John Kerry Refuses To Rule Out Unilateral United Nations Action on Palestinian State

Israeli Prime Minister Benjamin Netanyahu holds a joint press conference with US Secretary
Gali Tibbon - Pool/ Getty

JERUSALEM — Secretary of State John Kerry on Sunday said that the U.S. would not rule out taking steps at the UN to propose a framework for a Palestinian state and condemned Israel’s so-called settlement enterprise as sabotaging the two-state solution.

Addressing the Brookings Institution’s Saban Forum, Kerry warned that the Israeli-Palestinian peace process “is getting worse: things are moving in the wrong direction.”

Contrary to recent reports from U.S. officials that President Barack Obama would not take any last minute measures at the UN, Kerry would not directly confirm that the U.S. would veto any resolution intended to establish a Palestinian state, saying only that the current administration would veto it “if it is a biased, unfair resolution calculated to delegitimize Israel.”

The secretary of state also contradicted Prime Minister Benjamin Netanyahu’s earlier address at the same forum in which he said that peace with the Palestinians would come once Israel secures peace with the Arab world. Instead, Kerry insisted that securing peace with the Palestinians is a precondition for peace with the Arab world.

“There will be no separate peace between Israel and the Arab world. Let me make that clear to you,” Kerry said. “There will be no advance or separate peace in the Arab world without advancing the Palestinian issue. Everybody needs to understand that. That is a hard reality.”

He also took Netanyahu to task for the prime minister’s claim that the failure to recognize Israel as the nation state of the Jewish people is the essential issue, saying that it is the settlements, and not Israel’s identity as a Jewish state, that is to blame for the failure to make peace.

Settlements, Kerry said, “are not the cause of this conflict. But … if you have a whole bunch of people who are strategically locating outposts and settlements in an area so that there will not be a contiguous Palestinian state, they are doing it to be an obstacle to peace.”

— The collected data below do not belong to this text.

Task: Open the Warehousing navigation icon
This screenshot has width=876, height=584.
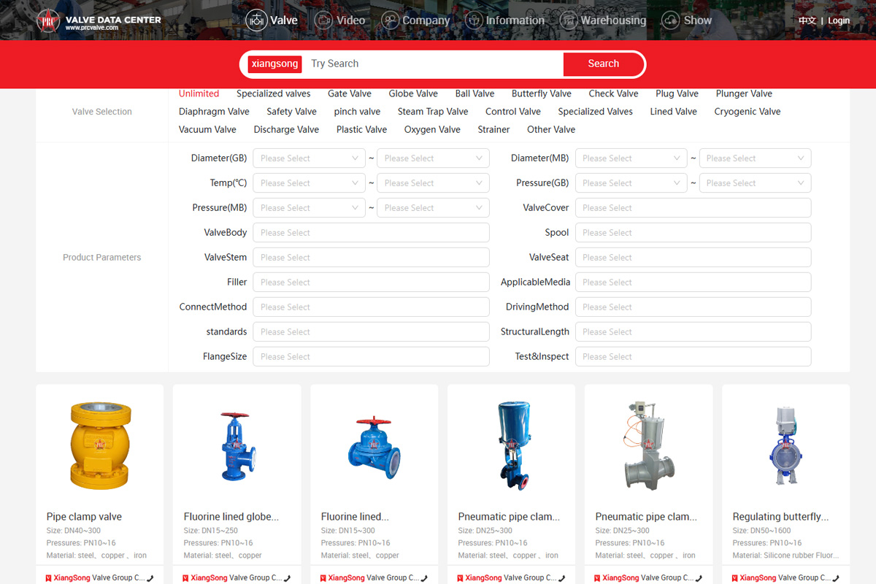Action: [x=569, y=20]
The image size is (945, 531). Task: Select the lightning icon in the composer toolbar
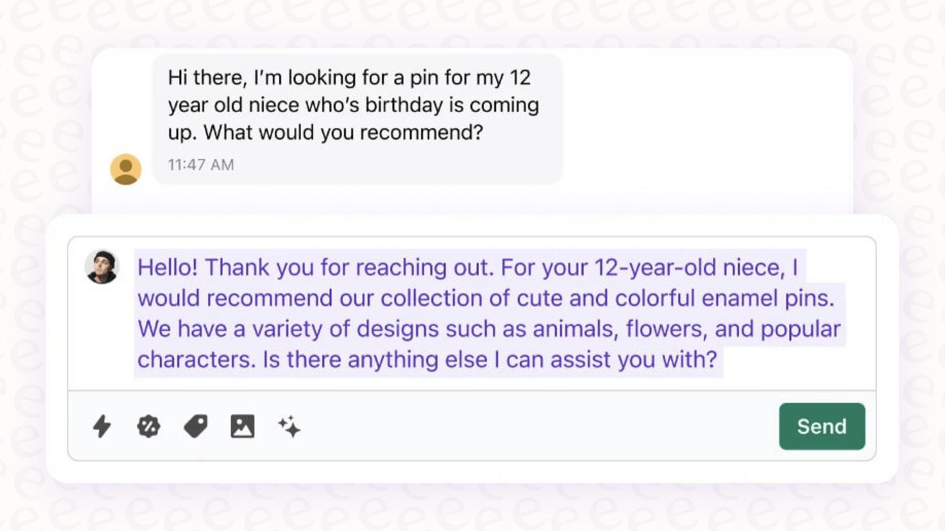click(102, 426)
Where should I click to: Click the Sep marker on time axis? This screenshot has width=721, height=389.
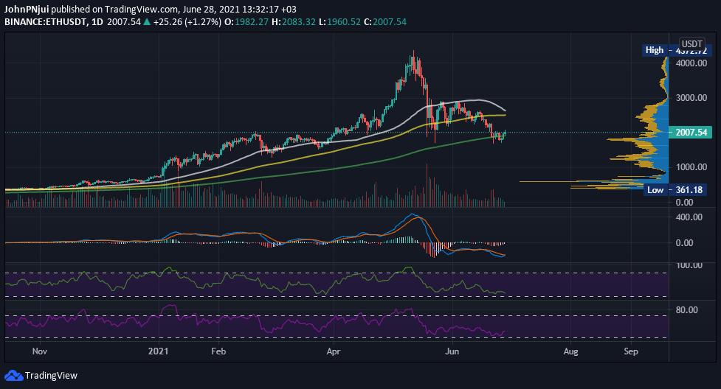point(631,351)
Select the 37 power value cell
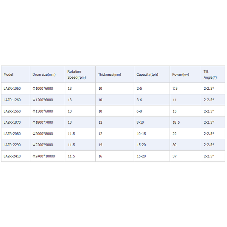Image resolution: width=227 pixels, height=227 pixels. click(x=185, y=156)
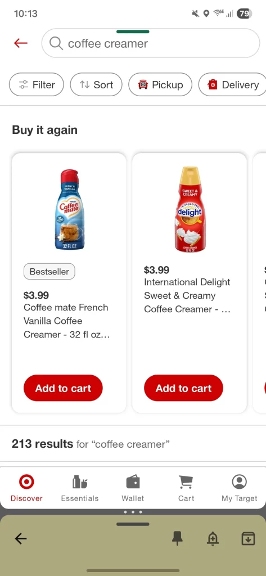Viewport: 266px width, 576px height.
Task: Open the Sort options
Action: [96, 84]
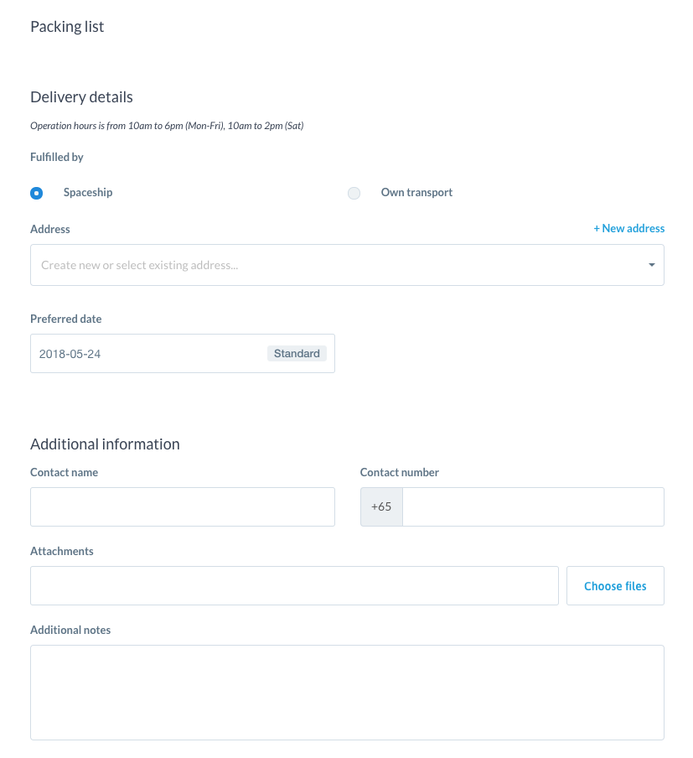Click the Contact number input box

(x=533, y=506)
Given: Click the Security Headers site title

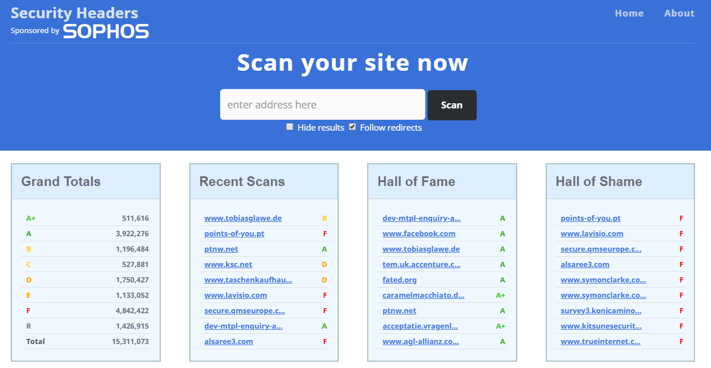Looking at the screenshot, I should pos(74,13).
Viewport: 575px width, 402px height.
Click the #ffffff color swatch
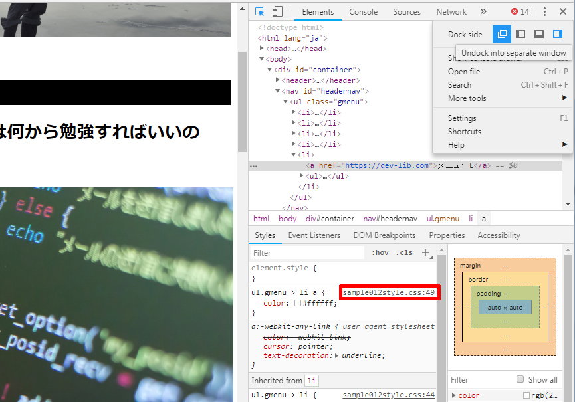click(297, 303)
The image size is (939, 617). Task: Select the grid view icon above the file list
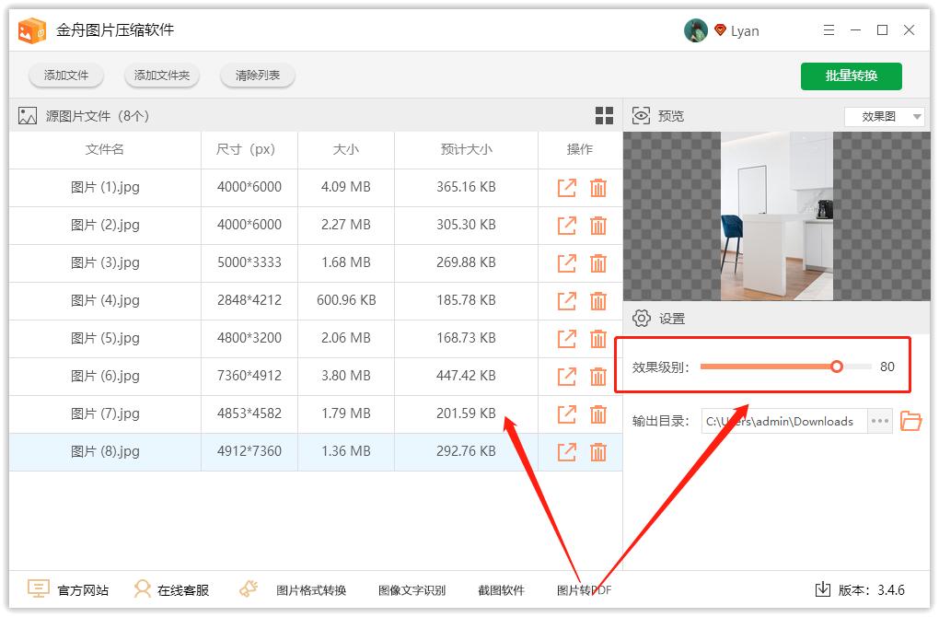(604, 115)
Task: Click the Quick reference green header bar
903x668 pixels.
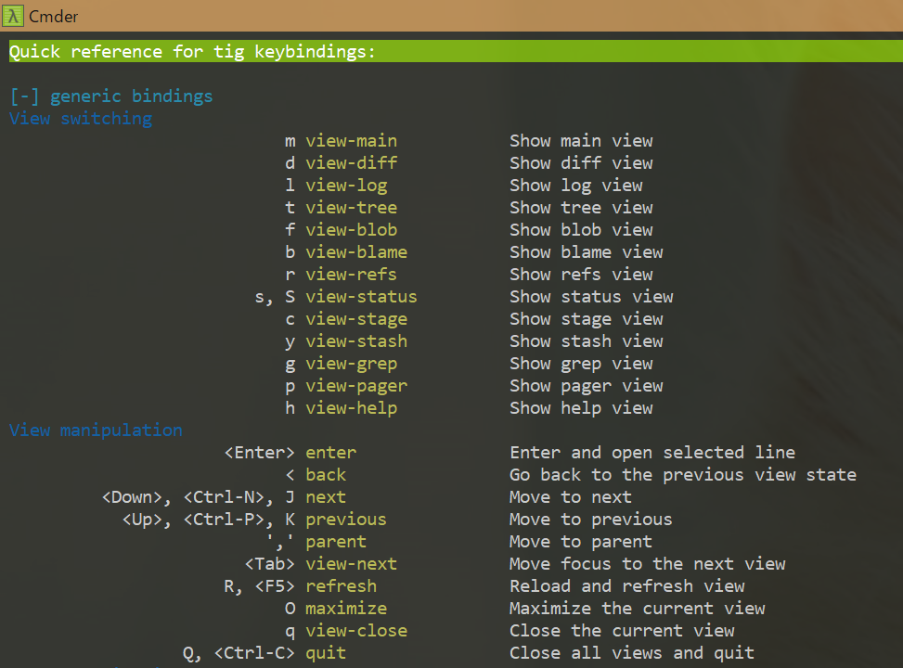Action: tap(191, 51)

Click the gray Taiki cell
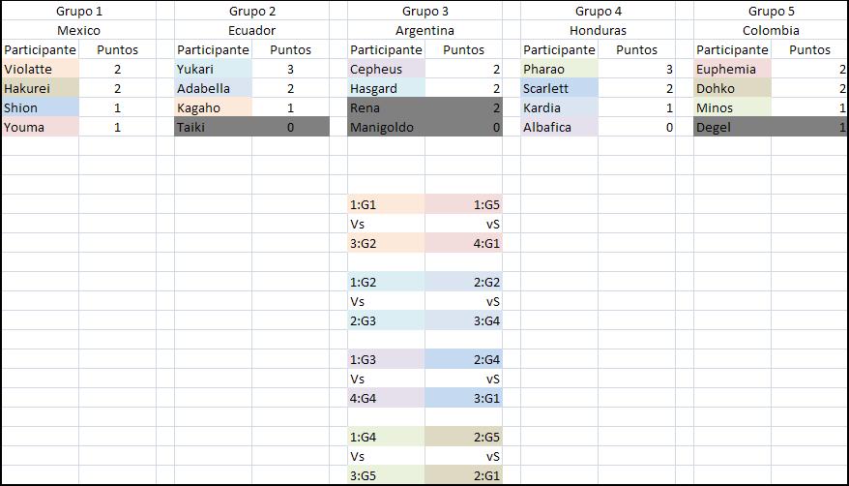[x=214, y=127]
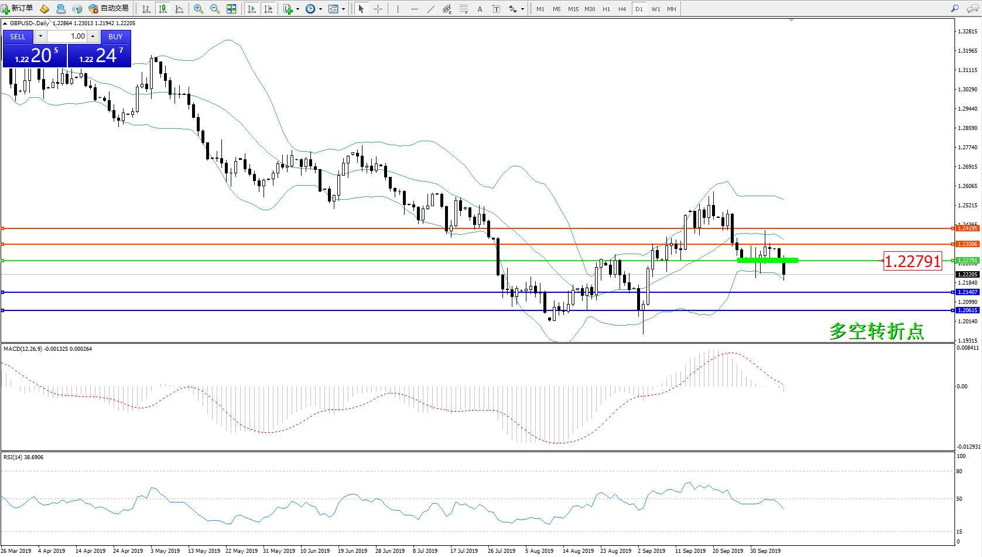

He further slammed Netanyahu’s government as having a lack of leadership, citing Education Minister Naftali Bennett’s recent comments that Israel had reached the “end of the two-state solution” as “profoundly disturbing.”

“I cannot accept the notion that [settlements] don’t affect the peace process, that they aren’t a barrier to the ability to create peace,” Kerry contended. “The left in Israel is telling everyone that it is a barrier to peace and the right, which supports it, is openly telling people that they support it because they don’t want peace. They believe in Greater Israel.”

While Israeli politicians on the right have argued that settlement construction in the West Bank and east Jerusalem has almost entirely ceased under the Obama administration, Kerry claimed that the settler population had grown by 20,000 since Obama came into office, “narrow[ing] the capacity for peace.”

The secretary of state further noted that “there has simultaneously been a process of demolition of Palestinian homes,” saying that there are currently 11,000 standing demolition orders against Palestinian-constructed buildings in the West Bank.

Kerry also warned that the failure to advance the two-state solution would render Israel’s status as a Jewish and democratic state unsustainable.

“So how does this work?” Kerry asked. “How do you have a one state that is Jewish and democratic and also has provisions in place for Israel’s security?”

“What’s your vision of a unitary state?” he continued. “If Palestinians are a majority, will there be a Palestinian prime minister of Israel?